Au début des années 70, la Nikkatsu (une des plus importantes sociétés de production japonaise) en perte de vitesse lance la mode du « roman porno » pour tenter de se refaire. Tatsumi Kumashiro, un pur réalisateur de studio, se voit chargé de réaliser bon nombre de ces petites séries B au budget maigrichon. Mais son style, plus proche de la nouvelle vague que du cinéma commercial nippon, donne à ces courts récits érotiques de belles allures sauvages et irrévérencieuses. Plus encore que Désirs humides, Le Rideau de Fusuma tourné en 1973 témoigne d’un art cinématographique rebelle, inclassable et néanmoins parfaitement accompli. Ici, trois histoires (et autant de moyens d’être malheureuse pour leurs héroïnes), réunies par des fils narratifs ténus, rendent compte par leur agrégation des rapports que les geishas peuvent entretenir avec les hommes. Une première femme axe ses rapports exclusivement sur l’argent, la seconde s’abandonne au plaisir sexuel, et la troisième mise sur l’amour. Cruel, Kumashiro construit ces expériences sous forme de pièges sentimentaux qui conduisent ces pauvres geishas tout droit vers la frustration ou la souffrance. Bien entendu, le sexe préside à ces (d)ébats.
Kumashiro se laisse volontiers emporter par l’appel irrésistible des corps. Le temps et l’espace leur sont inféodés, la narration obéit plus à leurs élans pulsionnels qu’à la logique d’un récit linéaire. Dans une très belle scène d’une longueur qui épouse les soubresauts du désir, une geisha tente pendant longtemps de résister au plaisir qu’elle ressent pendant qu’elle fait l’amour avec un client. Puis, vaincue, transpirée et gémissante, elle s’abandonne et en redemande. La lutte stratégique qui domine ce rapport révèle l’état de dépendance dans lequel se trouvent ces filles-objets et les calculs auxquels se livrent les protagonistes, les uns essayant de faire plier les autres. Contrairement à Désirs humides, la douleur plane sur ces abandons. Et curieusement, l’expérience mercantile à laquelle se soumettent ces geishas se reproduit avec les interprètes elles-mêmes lorsqu’elles signent un contrat où elles acceptent de se montrer nues dans le film et de répondre aux exigences du metteur en scène. Tragique du fait de son pessimisme, Le Rideau de Fusuma marque tristement la défaite des femmes dans cette épreuve de force charnelle.

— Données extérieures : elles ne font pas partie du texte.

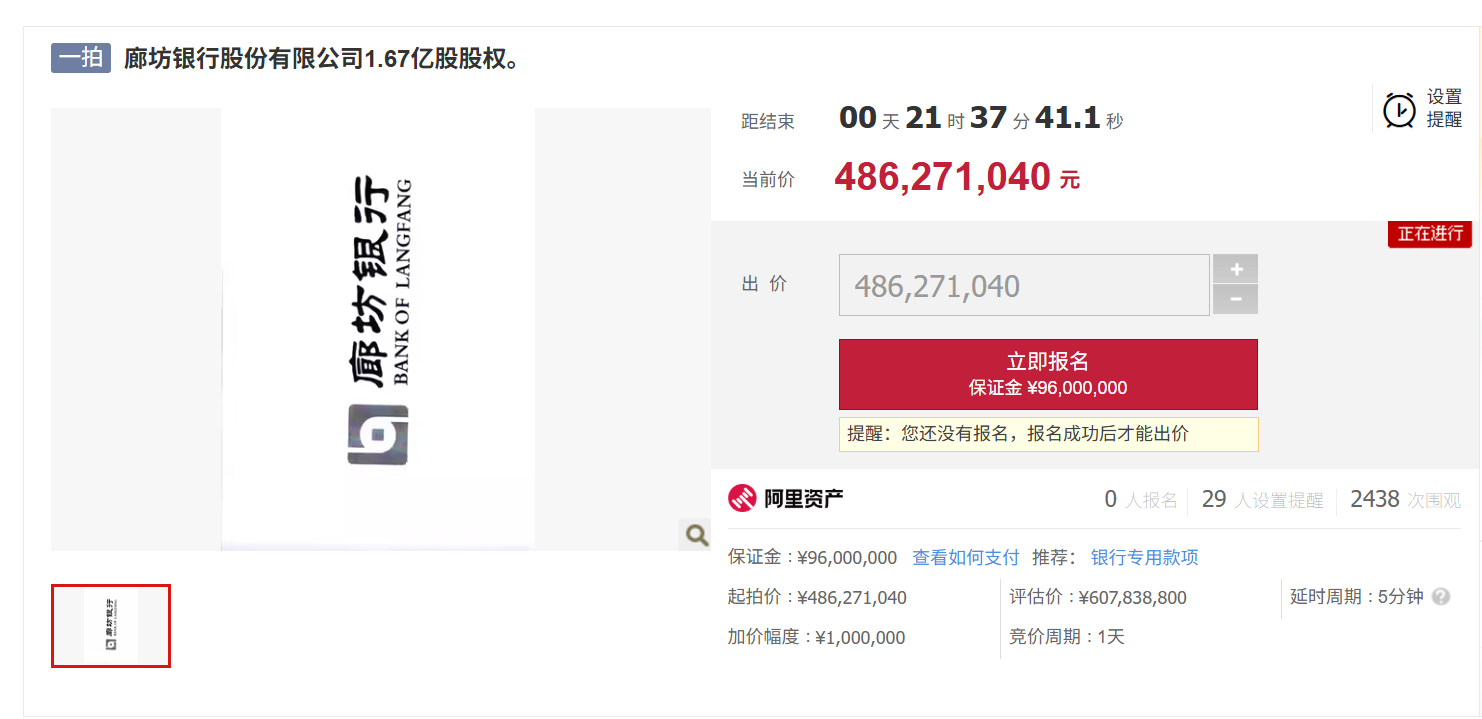
Task: Select the red-bordered bank logo thumbnail
Action: click(110, 626)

Car le pouvoir sexuel appartient in fine aux hommes. Frustration ou soumission, selon que la prostituée se ferme aux sentiments extérieurs ou qu’elle se laisser submerger par le plaisir qu’un client peut lui procurer, Kumashiro offre une vision en forme d’impasse. Le contexte historique guerrier (essentiellement masculin donc), qui encercle et finit par pénétrer cette bulle sensuelle (des vignettes figées qui évoquent des événements historiques violents scandent à intervalles réguliers le film), se charge d’anéantir toute illusion d’échappée romantique.